■ Objective ■
Pick out each line of the material below that contains the word "coordinates" and copy those lines in full.

_ _ _ _ _ _ _

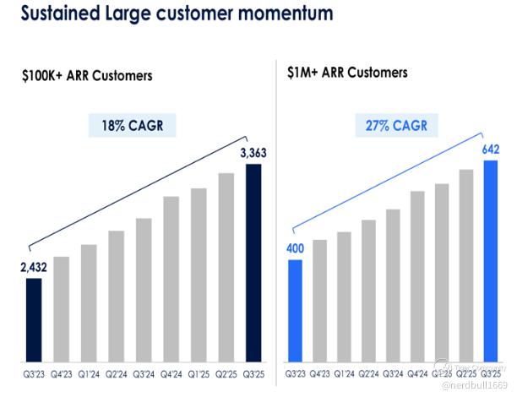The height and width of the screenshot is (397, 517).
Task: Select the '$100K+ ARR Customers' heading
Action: pos(87,76)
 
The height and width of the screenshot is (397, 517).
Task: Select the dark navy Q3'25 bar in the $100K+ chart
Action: pos(253,262)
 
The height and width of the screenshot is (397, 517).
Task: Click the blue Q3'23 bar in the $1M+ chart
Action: pos(295,310)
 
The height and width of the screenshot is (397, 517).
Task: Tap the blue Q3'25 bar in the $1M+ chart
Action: pos(490,259)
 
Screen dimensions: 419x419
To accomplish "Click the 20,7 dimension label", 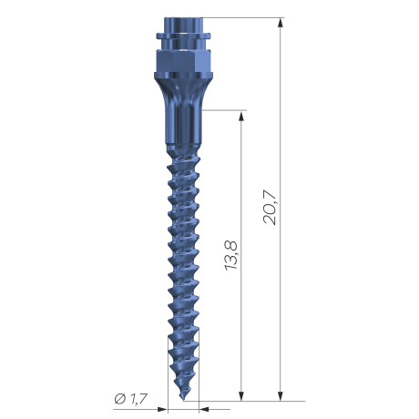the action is (x=270, y=209).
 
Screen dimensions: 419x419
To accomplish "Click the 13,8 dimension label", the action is (x=231, y=255).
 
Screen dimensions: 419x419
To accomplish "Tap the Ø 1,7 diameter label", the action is (x=131, y=398).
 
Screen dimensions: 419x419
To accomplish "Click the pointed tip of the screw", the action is (x=184, y=400).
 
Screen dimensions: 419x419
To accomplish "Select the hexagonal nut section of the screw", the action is (x=183, y=61).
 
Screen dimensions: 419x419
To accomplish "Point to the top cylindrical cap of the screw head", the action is (x=183, y=25).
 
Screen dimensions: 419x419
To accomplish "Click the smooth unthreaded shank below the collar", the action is (x=183, y=125).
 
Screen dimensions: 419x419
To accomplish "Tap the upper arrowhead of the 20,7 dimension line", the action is (x=281, y=23).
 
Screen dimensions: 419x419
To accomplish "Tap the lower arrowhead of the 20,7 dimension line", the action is (x=281, y=395).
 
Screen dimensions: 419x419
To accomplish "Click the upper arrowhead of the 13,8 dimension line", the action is (x=241, y=116).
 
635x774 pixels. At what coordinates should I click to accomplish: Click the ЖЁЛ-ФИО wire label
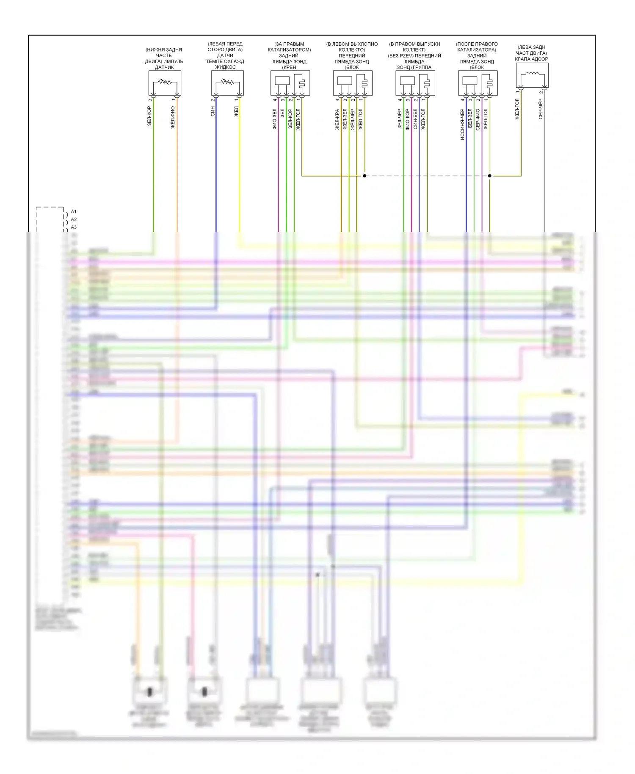[x=173, y=117]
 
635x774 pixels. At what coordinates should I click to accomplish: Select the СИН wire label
[x=213, y=111]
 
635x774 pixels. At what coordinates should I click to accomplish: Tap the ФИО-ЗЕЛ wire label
[x=274, y=118]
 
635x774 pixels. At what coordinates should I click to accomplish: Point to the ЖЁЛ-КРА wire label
[x=337, y=119]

_ _ _ _ _ _ _

■ Solution to this problem ■
635x774 pixels. At what coordinates should I click to accomplish: Click the ЖЁЛ-ФИО wire label
635x774 pixels. At what coordinates should I click to accomplish: Select the СИН wire label
635x774 pixels. At what coordinates should I click to accomplish: Tap the ФИО-ЗЕЛ wire label
635x774 pixels. At what coordinates should I click to accomplish: Point to the ЖЁЛ-КРА wire label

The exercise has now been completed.